Immune system supplements – a review related to covid-19

    Posted by : SHENTI UP Admin / On : Sep 01, 2020

    Immune system supplements – a review related to covid-19

    With the ongoing pandemic of Coronavirus (COVID-19) there is a big question on everyone’s minds: What can I take for immune support? Will immune system supplements help me avoid getting the virus? I will go over some of the essentials for protecting the immune system and some of the research, or lack thereof, of products that can help the immune system. I will go over some of the recent studies from China on Coronavirus patients and break down some of the herbs that companies and people have been making claims about on the internet. I will go into several of the most popular immune system supplements.

    This overview is not intended to prevent, treat, or cure any disease. Most of these products have research based on past studies on the immune system and not specifically COVID-19. The most important thing to avoid infection is to prevent exposure by following the latest CDC and World Health Organization recommendations. Washing your hands with soap and hot water for at least 20 seconds, social distancing, and avoiding groups are some of the ways we have been hearing to avoid infection. Taking immune system supplements does not guarantee that you will not be infected. Refer to these links below:

    Center for Disease Control

    World Health Organization

    Vitamins & Minerals for the Immune System

    Potassium

    Potassium will not prevent coronavirus infection. However, there was a recent study in China of moderate to severe cases of COVID-19 patients involving hypokalemia, which is a severe deficiency in potassium. Potassium is not generally considered to be one of the main immune system supplements but may play a role in immune system health.

    A group of 175 patients hospitalized with COVID-19, 69 (39%) had hypokalemia and another 39 (22%) had severe hypokalemia. Supplementing with about 3 grams of potassium daily helped correct these deficiencies in most patients, with patients responding best as they began to recover. Low potassium levels can cause heart problems, one of the problems seen in COVID-19. Heart muscle damage was associated with more severe hypokalemia. Hypertension was associated with the severity of hypokalemia. However, there was no association with hypokalemia in those with the common upper respiratory symptoms. The study has not yet been peer-reviewed and is new medical research that has not been evaluated. (1)

    The apparent reason for hypokalemia in COVID-19, is that the point of entry into cells for the coronavirus SARS-CoV-2 is an enzyme on cell surfaces called angiotensin I converting enzyme 2 (ACE2). This enzyme helps regulate blood pressure through effects on sodium and potassium. The virus inactivates ACE2, leading to excess excretion of potassium.
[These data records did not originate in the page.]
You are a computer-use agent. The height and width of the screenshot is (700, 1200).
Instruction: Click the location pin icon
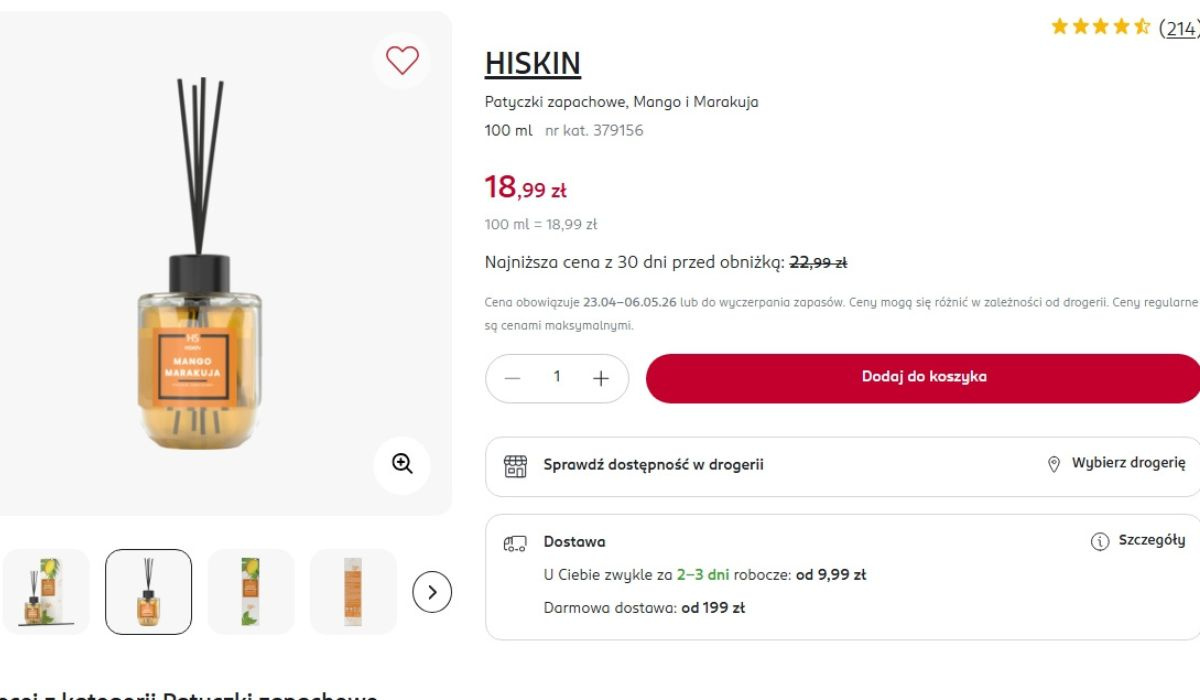tap(1053, 464)
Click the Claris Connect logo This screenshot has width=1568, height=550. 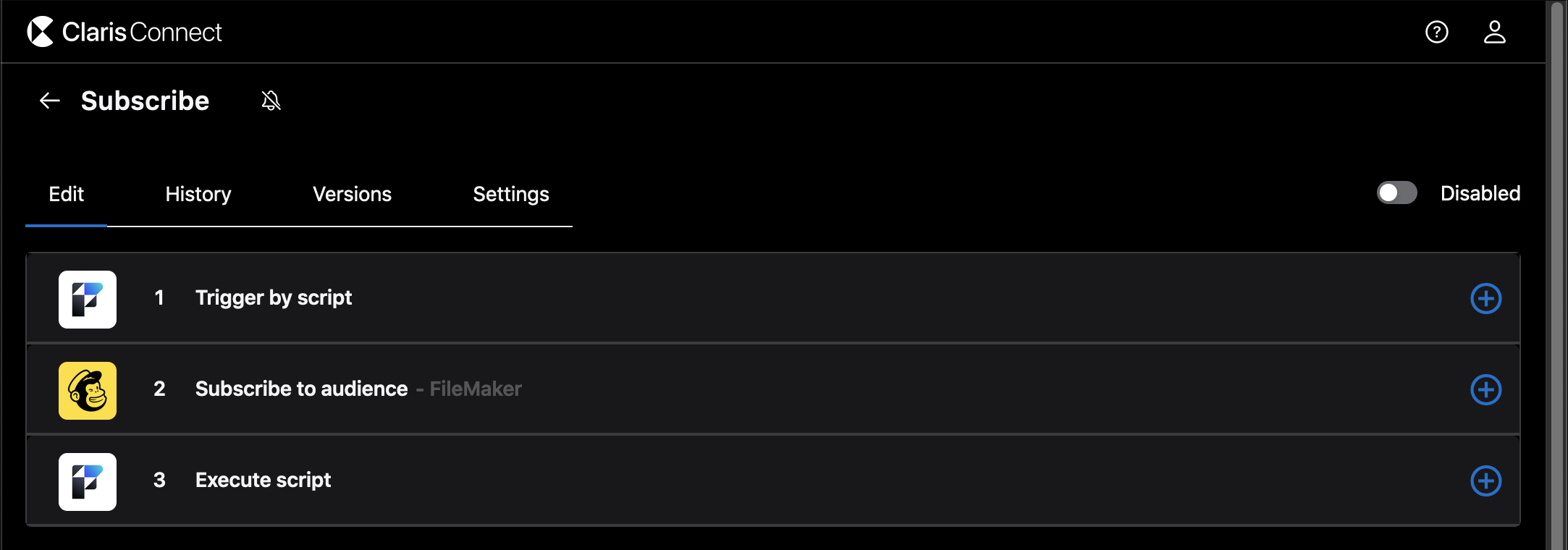[x=124, y=32]
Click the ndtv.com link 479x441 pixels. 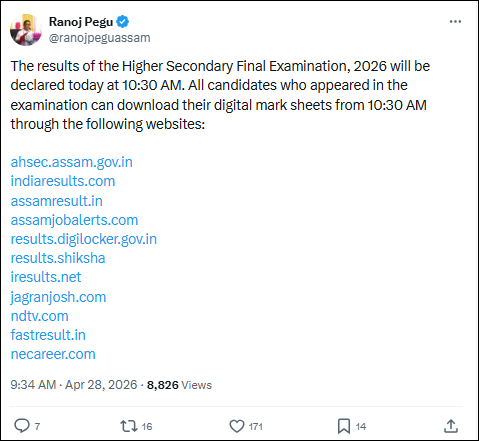[x=40, y=316]
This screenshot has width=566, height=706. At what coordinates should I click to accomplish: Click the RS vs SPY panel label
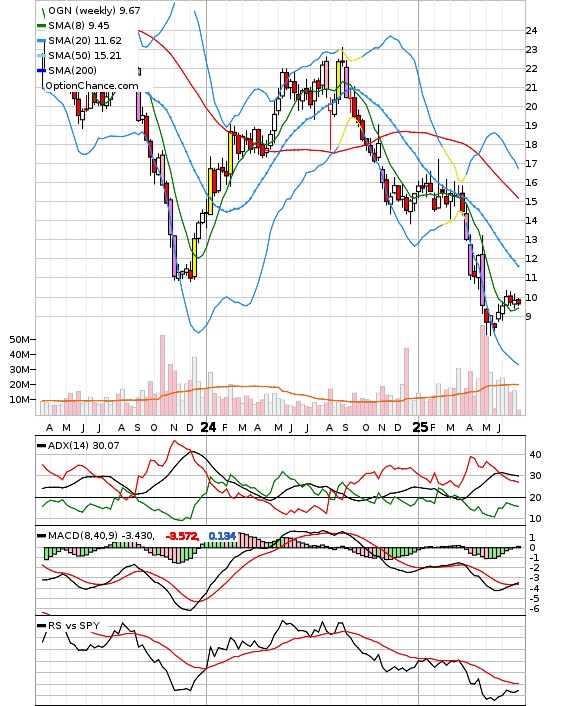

They also found excess potassium in the urine of patients with hypokalemia, indicating that the potassium loss is mainly through the kidneys as opposed to diarrhea, which is also common in COVID-19.

    Generally speaking, I do not recommend supplementing with 3g a day of potassium. Most of the potassium we get daily comes from food and the FDA only allows potassium in pill form to be 99mg. Powders may be about 200mg, usually mixed with other electrolytes. The Recommended Daily Allowance for potassium is 3,500mg to 4,700mg a day (2,3) according to the World Health Organization and British Medical Journal.  The best food sources of potassium include beet greens, yams, white potatoes, soybeans, avocado, sweet potatoes, spinach, edamame, salmon, coconut water, and bananas. Make sure to check with your doctor to see if you are deficient in potassium, as supplementation can help support healthy potassium levels. How common potassium deficiency is in the U.S has been debated, but a National Institute of Health study has shown that most adults do not consume enough. (4) Individuals taking potassium-sparing diuretics (such as spironolactone), ACE inhibitors (such as captopril), or trimethoprim/sulfamethoxazole should not take potassium supplements without medical supervision as dangerous levels of potassium may develop. Those with high risk for potassium specific kidney stones should not supplement with potassium.  Always make sure to check with your medical care professional before taking any new supplements.